**Page text**
One such way was apparently shown by a discovery made by two National Park Service archaeologists in the 1940s.  While out evaluating sites for stabilization needs, Albert Schroeder and Philip Van Cleave found some potsherds on the ground in sufficient number to make them think that they might be reconstructible into something approaching the original vessel.  They picked up the sherds and dug a bit into the ground beneath them to see if there were any more.  Sure enough, just under the surface of the ground there was a whole ring of sherds in place, indicating the presence of a broken but substantially complete jar that had apparently been deliberately buried.  They excavated it and took some pictures, and Schroeder wrote up a short article on the discovery for American Antiquity which was published in 1944.

Small Site on Ledge, Box Canyon, Wupatki National Monument

The jar was of the ceramic type Moenkopi Corrugated, which Schroeder dates to AD 1075 to 1275.  This is unfortunately a quite wide date range, encompassing almost the entire period of substantial prehistoric occupation of Wupatki, so it is not possible to say at what point during the occupation the jar was buried.  From its position, however, Schroeder was able to determine that it was likely placed to capture runoff from the summer rains.  It was buried in the sand underneath one of the sandstone ledges that are so common at Wupatki, so one possibility is that it was placed to capture runoff from the ledge.  Indeed, it seemed that the part of the ledge above the jar naturally collected runoff from a wide area of the sandstone outcrop.  At the time Schroeder and Van Cleave found the jar, however, the water pouring off the ledge fell somewhat short of where the jar was.  Schroeder suggested that there may have been some erosion in the period between the time the jar was buried and the time it was found, such that at this time of placement the ledge extended further out and the runoff may have poured directly onto the jar.  If this was not the case, however, the jar was probably buried with the sand level with or a bit higher than the rim, so that runoff from the sandy ground around the jar rather than the ledge above would flow into the jar.

**Short exercise 1**
In the passage about the buried jar at Wupatki, why is it not possible to say when during the occupation the jar was buried?

**Records provided**

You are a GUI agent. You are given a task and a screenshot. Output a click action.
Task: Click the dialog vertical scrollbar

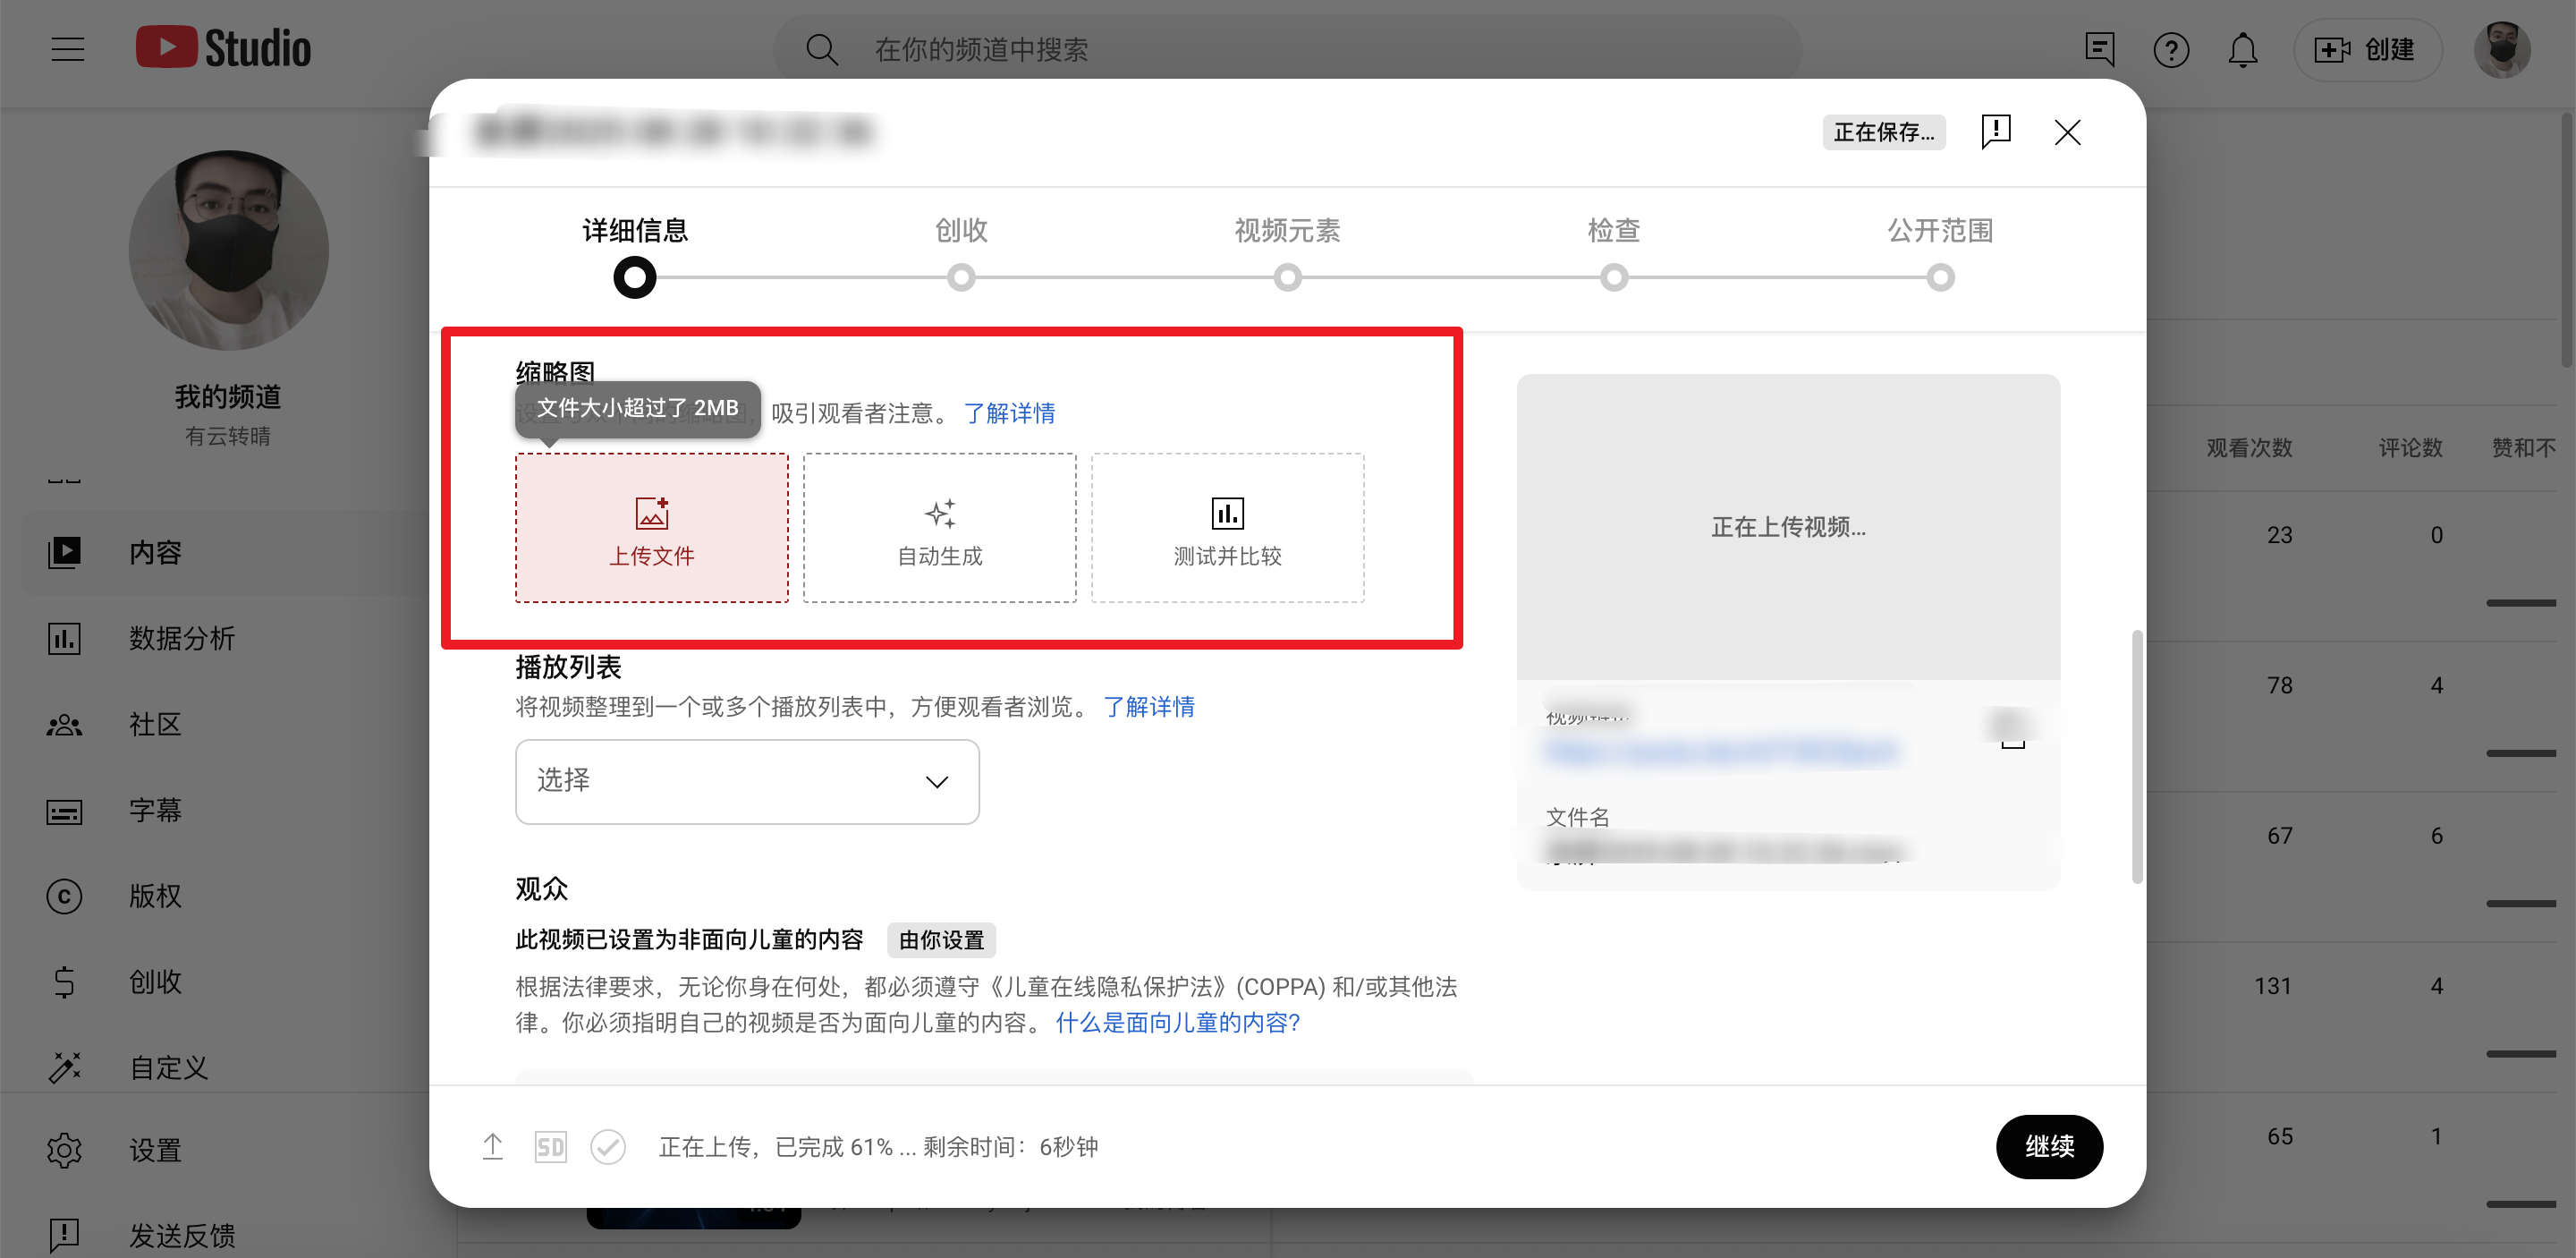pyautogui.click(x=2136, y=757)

...

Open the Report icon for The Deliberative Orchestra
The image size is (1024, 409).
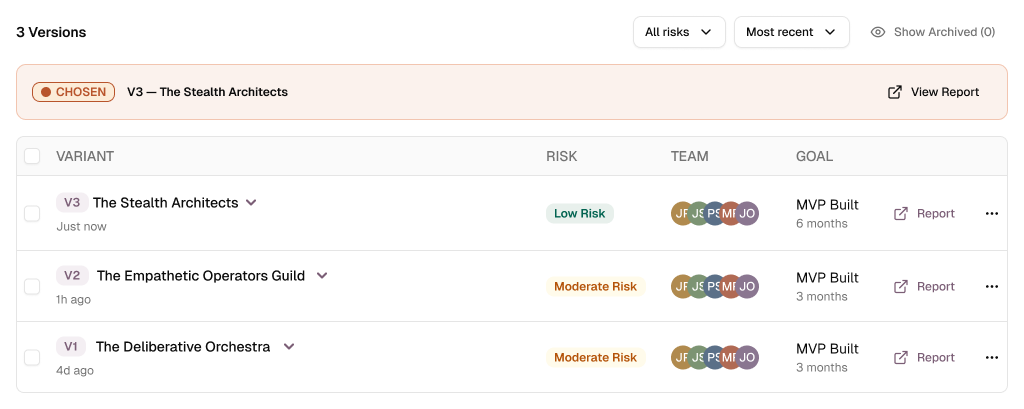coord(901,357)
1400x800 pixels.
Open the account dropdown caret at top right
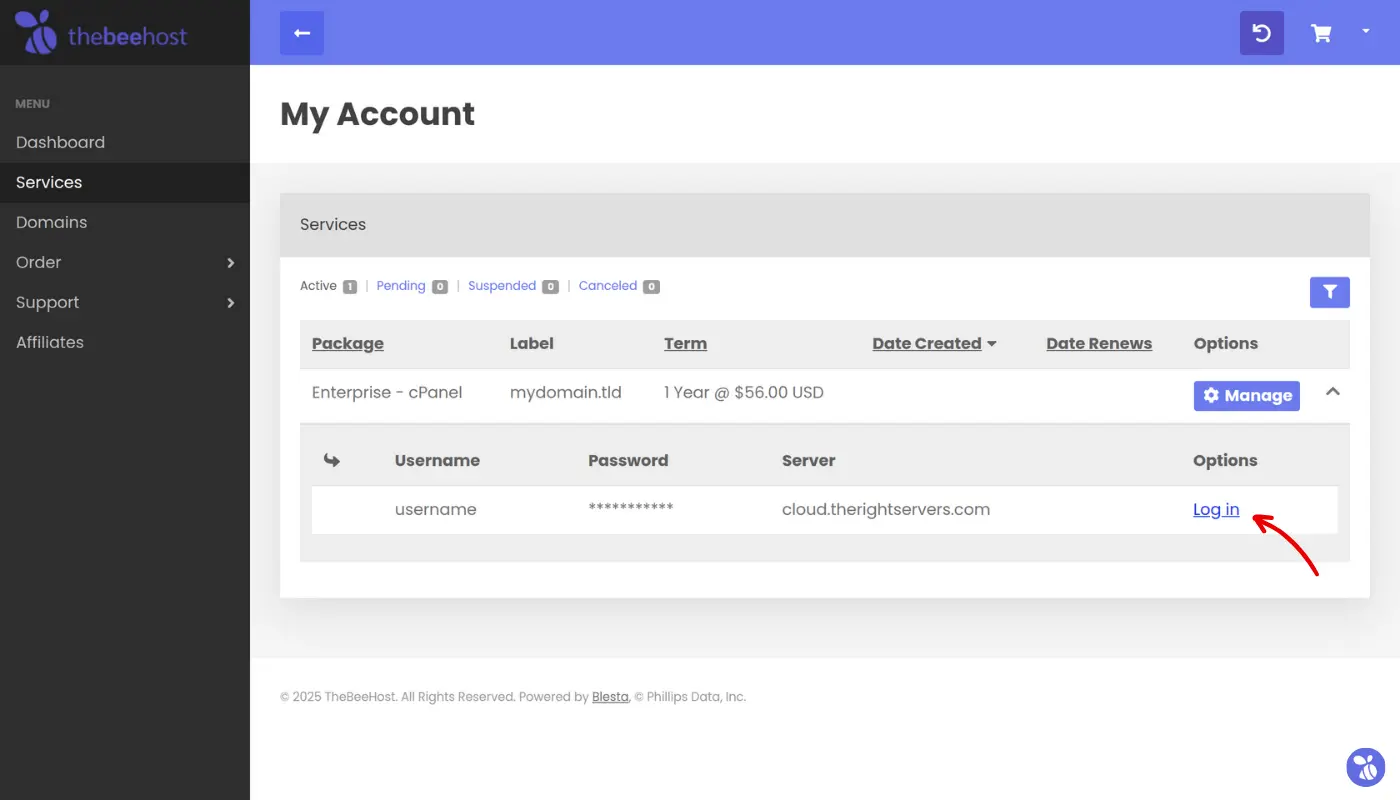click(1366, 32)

**Short exercise 2**
Copy out the rows from the line with "Open the Report" to the line with "click(1366, 32)", leaving out the pictures.

**Exercise result 1**
The jar is of the type Moenkopi Corrugated, which Schroeder dates to AD 1075 to 1275. That range covers almost the entire period of substantial prehistoric occupation of Wupatki, so it cannot narrow down the time of burial.

**Exercise result 2**
Open the Report icon for The Deliberative Orchestra
The image size is (1024, 409).
coord(901,357)
1400x800 pixels.
Open the account dropdown caret at top right
click(1366, 32)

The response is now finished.